Problem to work on> The response should hold each line from the entries below where "computer" is found.

"""

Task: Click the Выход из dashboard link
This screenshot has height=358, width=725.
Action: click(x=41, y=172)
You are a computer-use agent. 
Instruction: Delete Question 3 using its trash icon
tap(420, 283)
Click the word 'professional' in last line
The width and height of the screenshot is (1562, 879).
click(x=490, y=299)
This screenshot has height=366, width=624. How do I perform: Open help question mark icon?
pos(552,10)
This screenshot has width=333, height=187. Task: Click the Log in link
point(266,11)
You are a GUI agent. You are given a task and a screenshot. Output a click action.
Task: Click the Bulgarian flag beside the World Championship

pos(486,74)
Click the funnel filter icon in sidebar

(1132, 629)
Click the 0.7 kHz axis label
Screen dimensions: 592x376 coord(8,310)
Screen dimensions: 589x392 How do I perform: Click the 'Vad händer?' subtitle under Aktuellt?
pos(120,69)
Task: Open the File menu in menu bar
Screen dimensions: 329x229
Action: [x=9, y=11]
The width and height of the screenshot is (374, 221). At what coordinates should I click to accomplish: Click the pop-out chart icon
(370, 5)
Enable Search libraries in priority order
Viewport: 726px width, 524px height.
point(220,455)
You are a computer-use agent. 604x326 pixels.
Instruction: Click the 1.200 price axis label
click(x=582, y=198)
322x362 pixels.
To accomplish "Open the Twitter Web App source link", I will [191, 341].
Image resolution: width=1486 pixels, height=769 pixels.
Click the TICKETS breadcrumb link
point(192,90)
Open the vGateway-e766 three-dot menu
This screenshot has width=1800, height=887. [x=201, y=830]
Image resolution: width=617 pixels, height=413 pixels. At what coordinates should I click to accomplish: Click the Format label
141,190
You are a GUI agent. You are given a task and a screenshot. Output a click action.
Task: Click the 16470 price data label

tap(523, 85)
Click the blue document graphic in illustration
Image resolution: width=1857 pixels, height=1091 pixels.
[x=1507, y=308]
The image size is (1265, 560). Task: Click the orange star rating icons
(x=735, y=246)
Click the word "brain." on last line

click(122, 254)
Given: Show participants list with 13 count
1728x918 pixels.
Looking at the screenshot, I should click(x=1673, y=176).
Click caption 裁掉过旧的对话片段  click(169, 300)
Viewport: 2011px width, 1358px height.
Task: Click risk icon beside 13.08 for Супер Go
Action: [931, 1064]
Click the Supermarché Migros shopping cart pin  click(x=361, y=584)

"""

The completed task>
You are a computer-use agent. 
You are a computer-use agent. 604x326 pixels.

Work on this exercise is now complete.